## [Problem to work on]
Replicate the data exactly, every line included.
+++++
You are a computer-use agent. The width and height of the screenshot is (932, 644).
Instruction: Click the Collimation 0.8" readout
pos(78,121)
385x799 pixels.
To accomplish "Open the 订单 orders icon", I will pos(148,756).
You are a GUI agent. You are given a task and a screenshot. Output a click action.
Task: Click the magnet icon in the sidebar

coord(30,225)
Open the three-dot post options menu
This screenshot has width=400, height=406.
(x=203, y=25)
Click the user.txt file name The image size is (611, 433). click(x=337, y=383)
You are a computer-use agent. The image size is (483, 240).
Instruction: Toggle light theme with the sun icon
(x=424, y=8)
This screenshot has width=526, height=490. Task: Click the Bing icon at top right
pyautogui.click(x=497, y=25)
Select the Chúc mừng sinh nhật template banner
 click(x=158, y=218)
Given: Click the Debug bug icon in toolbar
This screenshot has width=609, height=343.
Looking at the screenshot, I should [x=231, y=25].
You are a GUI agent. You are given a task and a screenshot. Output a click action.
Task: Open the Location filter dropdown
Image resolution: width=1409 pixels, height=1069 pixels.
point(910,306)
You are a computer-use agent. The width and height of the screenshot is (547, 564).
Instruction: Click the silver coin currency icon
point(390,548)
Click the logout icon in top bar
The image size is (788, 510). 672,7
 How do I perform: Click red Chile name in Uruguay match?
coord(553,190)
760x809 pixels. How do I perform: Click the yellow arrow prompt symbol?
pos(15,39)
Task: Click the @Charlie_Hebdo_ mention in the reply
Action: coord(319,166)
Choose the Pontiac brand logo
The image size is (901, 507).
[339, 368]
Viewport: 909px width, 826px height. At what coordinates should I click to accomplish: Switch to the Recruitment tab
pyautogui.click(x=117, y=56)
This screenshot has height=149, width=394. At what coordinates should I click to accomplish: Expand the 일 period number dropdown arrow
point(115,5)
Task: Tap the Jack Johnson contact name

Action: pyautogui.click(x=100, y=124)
+++++
## [The answer]
You are a computer-use agent. The width and height of the screenshot is (932, 644).
Instruction: Click the Collimation 0.8" readout
pos(78,121)
385x799 pixels.
To accomplish "Open the 订单 orders icon", I will pos(148,756).
You are a GUI agent. You are given a task and a screenshot. Output a click action.
Task: Click the magnet icon in the sidebar

coord(30,225)
Open the three-dot post options menu
This screenshot has width=400, height=406.
(x=203, y=25)
Click the user.txt file name The image size is (611, 433). click(x=337, y=383)
You are a computer-use agent. The image size is (483, 240).
Instruction: Toggle light theme with the sun icon
(x=424, y=8)
This screenshot has width=526, height=490. Task: Click the Bing icon at top right
pyautogui.click(x=497, y=25)
Select the Chúc mừng sinh nhật template banner
 click(x=158, y=218)
Given: Click the Debug bug icon in toolbar
This screenshot has width=609, height=343.
Looking at the screenshot, I should [x=231, y=25].
You are a GUI agent. You are given a task and a screenshot. Output a click action.
Task: Open the Location filter dropdown
Image resolution: width=1409 pixels, height=1069 pixels.
point(910,306)
You are a computer-use agent. The width and height of the screenshot is (547, 564).
Instruction: Click the silver coin currency icon
point(390,548)
Click the logout icon in top bar
The image size is (788, 510). 672,7
 How do I perform: Click red Chile name in Uruguay match?
coord(553,190)
760x809 pixels. How do I perform: Click the yellow arrow prompt symbol?
pos(15,39)
Task: Click the @Charlie_Hebdo_ mention in the reply
Action: coord(319,166)
Choose the Pontiac brand logo
The image size is (901, 507).
[339, 368]
Viewport: 909px width, 826px height. At what coordinates should I click to accomplish: Switch to the Recruitment tab
pyautogui.click(x=117, y=56)
This screenshot has height=149, width=394. At what coordinates should I click to accomplish: Expand the 일 period number dropdown arrow
point(115,5)
Task: Tap the Jack Johnson contact name

Action: pyautogui.click(x=100, y=124)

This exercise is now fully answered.